It’s important to understand how student loans affect credit scores — and how refinancing plays into that. Here’s what you need to know about your credit score, student loans, and refinancing.
How do student loans affect your credit score?
Like all debt, student loans affect credit scores. But that isn’t necessarily a bad thing.
In fact, your student loans can positively impact your credit score. If you make on-time monthly payments, student loans give you the opportunity to show lenders you can use credit responsibly. If you also have credit cards, student loans enable you to have a better credit mix — which shows you can effectively manage different types of debt.
Payment history and credit mix make up a combined 45 percent of your credit score. Performing well in those two areas can raise your score substantially.
Lastly, the unfortunate fact that you’ll probably be paying your student loans for several years enables you to build a long credit history. The length of your credit history makes up another 15 percent of your score.
Student loans can affect credit scores in negative ways, but whether that happens is up to you. If you make late payments or go into default, your credit score will take a serious hit. Just one missed payment can damage your credit score for more than a year, according to VantageScore.
Some borrowers worry that high amounts of student loans might hurt their score. However, student loans are not factored into your credit utilization, which tracks how much revolving credit you’re using.
And while student loans are factored into your debt-to-income (DTI) ratio, this ratio isn’t factored into your credit score. However, lenders do look at your DTI when deciding to approve you for credit.
When you think about how student loans affect your credit score, you shouldn’t worry too much. As long as you always pay your monthly bill on time, the effect will be positive.
4 facts about credit scores and student loan refinancing
Now that you know how your student loans can affect your credit score, let’s talk about how refinancing your student loans can impact your score.
1. You can qualify for refinancing without hurting your credit score
Many top student loan refinancing lenders don’t do a hard credit pull before showing you offers. That means you can see what kinds of interest rates and terms you might qualify for without hurting your credit score.

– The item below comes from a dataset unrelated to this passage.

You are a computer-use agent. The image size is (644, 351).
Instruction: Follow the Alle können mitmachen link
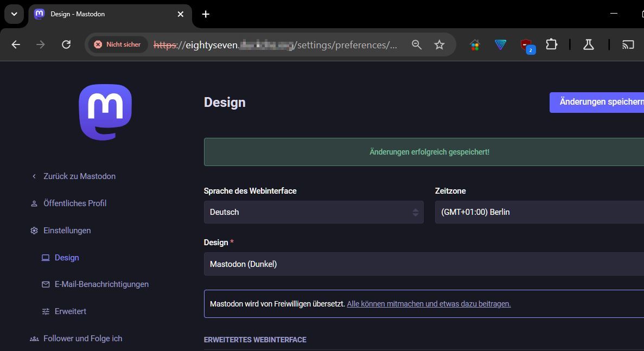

This is possible because of something called a soft credit pull. A soft credit pull is a way for lenders to put together a prequalification offer for you without having to request your credit report.
This gives you a chance to collect offers from more than one lender without hurting your score. After you’ve reviewed all your offers, you can compare them before applying for the best deal. Keep in mind, the offers you’re shown and the actual terms you qualify for once you officially apply can be different, but they should be close to the same.
2. You can increase your chances of approval by paying down revolving debt
If your credit score is preventing you from being approved for refinancing and you’re carrying a balance on your credit card, there’s a simple way to boost your score.
Reduce your credit card debt as much as possible before you reapply for refinancing. This will lower your credit utilization ratio and increase your credit score. An even faster method is to request a higher credit limit on your card. That, too, will reduce your credit utilization.
But if you do request a higher credit limit, don’t use it. Going deeper into debt will only increase your credit utilization and cost you money.
Try to keep your credit utilization at 30 percent or less. In fact, if you aren’t carrying a balance on your credit card right now, keep it that way for one full billing cycle before you apply for student loan refinancing. That way you can be sure that your balance is reported as zero when refinancing lenders pull your credit report.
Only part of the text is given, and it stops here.